[Records from a data source]
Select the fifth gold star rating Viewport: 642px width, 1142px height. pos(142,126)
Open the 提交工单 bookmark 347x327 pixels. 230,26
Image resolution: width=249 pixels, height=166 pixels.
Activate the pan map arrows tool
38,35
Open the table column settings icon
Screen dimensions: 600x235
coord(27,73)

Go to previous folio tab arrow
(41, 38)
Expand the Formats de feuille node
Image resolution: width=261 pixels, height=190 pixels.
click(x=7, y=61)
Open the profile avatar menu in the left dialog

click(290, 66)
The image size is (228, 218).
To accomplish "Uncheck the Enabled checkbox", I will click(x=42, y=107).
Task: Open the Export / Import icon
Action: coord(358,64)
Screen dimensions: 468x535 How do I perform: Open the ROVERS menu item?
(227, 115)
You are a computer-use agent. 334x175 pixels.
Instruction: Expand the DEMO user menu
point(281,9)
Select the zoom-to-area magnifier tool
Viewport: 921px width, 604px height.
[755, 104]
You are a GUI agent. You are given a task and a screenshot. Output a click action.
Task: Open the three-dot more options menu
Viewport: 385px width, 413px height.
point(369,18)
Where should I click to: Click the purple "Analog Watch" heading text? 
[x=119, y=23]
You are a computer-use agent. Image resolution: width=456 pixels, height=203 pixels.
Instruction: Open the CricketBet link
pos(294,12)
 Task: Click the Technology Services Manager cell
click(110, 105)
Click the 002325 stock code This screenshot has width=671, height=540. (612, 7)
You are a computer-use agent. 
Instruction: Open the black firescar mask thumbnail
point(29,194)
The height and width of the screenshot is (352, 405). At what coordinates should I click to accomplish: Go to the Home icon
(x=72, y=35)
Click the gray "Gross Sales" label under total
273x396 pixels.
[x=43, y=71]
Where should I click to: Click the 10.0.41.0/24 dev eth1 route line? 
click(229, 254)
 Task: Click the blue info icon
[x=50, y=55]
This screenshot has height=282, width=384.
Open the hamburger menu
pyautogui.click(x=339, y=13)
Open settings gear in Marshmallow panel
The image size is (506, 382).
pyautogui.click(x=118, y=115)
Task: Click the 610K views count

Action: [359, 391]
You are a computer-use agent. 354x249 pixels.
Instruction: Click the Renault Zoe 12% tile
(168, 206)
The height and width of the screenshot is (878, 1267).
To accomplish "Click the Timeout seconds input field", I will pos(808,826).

• **Task statement**
Exactly as written, reproduce the lines of the data above from the first line through the line where "Click the 002325" appears.

• **Solution to this exercise**
Select the fifth gold star rating Viewport: 642px width, 1142px height. pos(142,126)
Open the 提交工单 bookmark 347x327 pixels. 230,26
Image resolution: width=249 pixels, height=166 pixels.
Activate the pan map arrows tool
38,35
Open the table column settings icon
Screen dimensions: 600x235
coord(27,73)

Go to previous folio tab arrow
(41, 38)
Expand the Formats de feuille node
Image resolution: width=261 pixels, height=190 pixels.
click(x=7, y=61)
Open the profile avatar menu in the left dialog

click(290, 66)
The image size is (228, 218).
To accomplish "Uncheck the Enabled checkbox", I will click(x=42, y=107).
Task: Open the Export / Import icon
Action: coord(358,64)
Screen dimensions: 468x535 How do I perform: Open the ROVERS menu item?
(227, 115)
You are a computer-use agent. 334x175 pixels.
Instruction: Expand the DEMO user menu
point(281,9)
Select the zoom-to-area magnifier tool
Viewport: 921px width, 604px height.
[755, 104]
You are a GUI agent. You are given a task and a screenshot. Output a click action.
Task: Open the three-dot more options menu
Viewport: 385px width, 413px height.
point(369,18)
Where should I click to: Click the purple "Analog Watch" heading text? 
[x=119, y=23]
You are a computer-use agent. Image resolution: width=456 pixels, height=203 pixels.
Instruction: Open the CricketBet link
pos(294,12)
 Task: Click the Technology Services Manager cell
click(110, 105)
Click the 002325 stock code This screenshot has width=671, height=540. (612, 7)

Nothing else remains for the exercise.